Clinical Presentation and WES Analysis of a Large Iranian Pedigree in Five Successive Generation Affected to Sever Multiple Synostosis 2 (SYNS2, Farhud Type)

Abstract

Background: Bone Morphogenetic Proteins and the related Growth and Differentiation Factors (GDFs) are much conserved signaling proteins. GDF5 is pivotal for skeletal development. Several skeletal dysplasia and malformation syndromes are known as a result of mutations in GDF5. Multiple Synostosis Syndrome2 (SYNS2) is characterized by tarsal-carpal coalition, humeroradial synostosis, brachydactyly, and proximal symphalangism. In this study, we analyzed a large Iranian pedigree affected with a new type of SYNS2 (Farhud Type) in five successive generations.

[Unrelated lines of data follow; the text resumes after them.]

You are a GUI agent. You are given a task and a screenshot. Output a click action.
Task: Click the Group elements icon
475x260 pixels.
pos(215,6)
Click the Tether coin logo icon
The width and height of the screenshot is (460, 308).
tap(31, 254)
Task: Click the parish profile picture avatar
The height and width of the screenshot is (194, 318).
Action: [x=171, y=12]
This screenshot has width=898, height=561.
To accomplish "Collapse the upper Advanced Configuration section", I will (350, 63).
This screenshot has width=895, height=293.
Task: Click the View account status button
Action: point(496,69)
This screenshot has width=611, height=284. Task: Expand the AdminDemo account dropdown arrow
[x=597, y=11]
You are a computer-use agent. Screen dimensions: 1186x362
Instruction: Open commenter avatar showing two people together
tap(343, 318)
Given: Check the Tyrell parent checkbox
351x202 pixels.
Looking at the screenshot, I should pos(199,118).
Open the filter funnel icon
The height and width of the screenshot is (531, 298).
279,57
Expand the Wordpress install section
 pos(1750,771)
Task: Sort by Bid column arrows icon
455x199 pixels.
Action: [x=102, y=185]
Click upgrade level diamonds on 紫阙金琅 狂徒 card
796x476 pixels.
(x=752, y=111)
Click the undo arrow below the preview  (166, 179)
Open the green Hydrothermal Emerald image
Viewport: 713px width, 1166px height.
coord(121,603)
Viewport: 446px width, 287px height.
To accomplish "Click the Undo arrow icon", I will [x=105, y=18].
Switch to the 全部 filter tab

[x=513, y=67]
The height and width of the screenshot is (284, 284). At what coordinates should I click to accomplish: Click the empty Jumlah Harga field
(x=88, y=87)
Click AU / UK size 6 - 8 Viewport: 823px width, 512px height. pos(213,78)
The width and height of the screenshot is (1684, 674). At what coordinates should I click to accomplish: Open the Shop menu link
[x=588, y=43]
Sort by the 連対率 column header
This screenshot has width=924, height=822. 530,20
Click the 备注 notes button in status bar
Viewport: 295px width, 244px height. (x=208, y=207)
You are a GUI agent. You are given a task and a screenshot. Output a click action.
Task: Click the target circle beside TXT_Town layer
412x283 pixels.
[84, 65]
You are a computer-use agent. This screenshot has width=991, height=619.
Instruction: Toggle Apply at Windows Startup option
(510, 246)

Methods: In this family-based study (1982-2022), Genetic linkage analysis of the pedigree (58affected, 62healthy) excluded the locus on chromosome 17q21-q22 in our previous study. Thus, we focused on 20q11.22 locus and GDF5 gene. Genetic investigations were performed on 16 patients with SYNS2 and 40 healthy individuals.

Results: Whole-exome-sequencing results identified a heterozygote missense mutation in exon2 of GDF5 (NG_008076.1:g.9239G>A, NM_000557.2:c.1424G>A, S475N, rs121909347). This mutation was found in all patients but not in the unaffected individuals. This missense mutation is notable because S⁴⁷⁵ is strictly conserved among different species, and it is located in a highly conserved and active mature domain of GDF5 (phyloP100way=7.64). The corresponding defect in GDF5 may have unknown interaction with normal active 3^rd and 4^th structure of the product. Further bioinformatics study (amino acid multiple alignments) showed that the S⁴⁷⁵ is a much-conserved residue in many different species.

Conclusion: These results introduce a new role of GDF5 in pathogenesis of a SYNS2 (Farhud Type), considered in genetic counseling, prenatal diagnosis, and as a potential target for molecular therapy, if possible.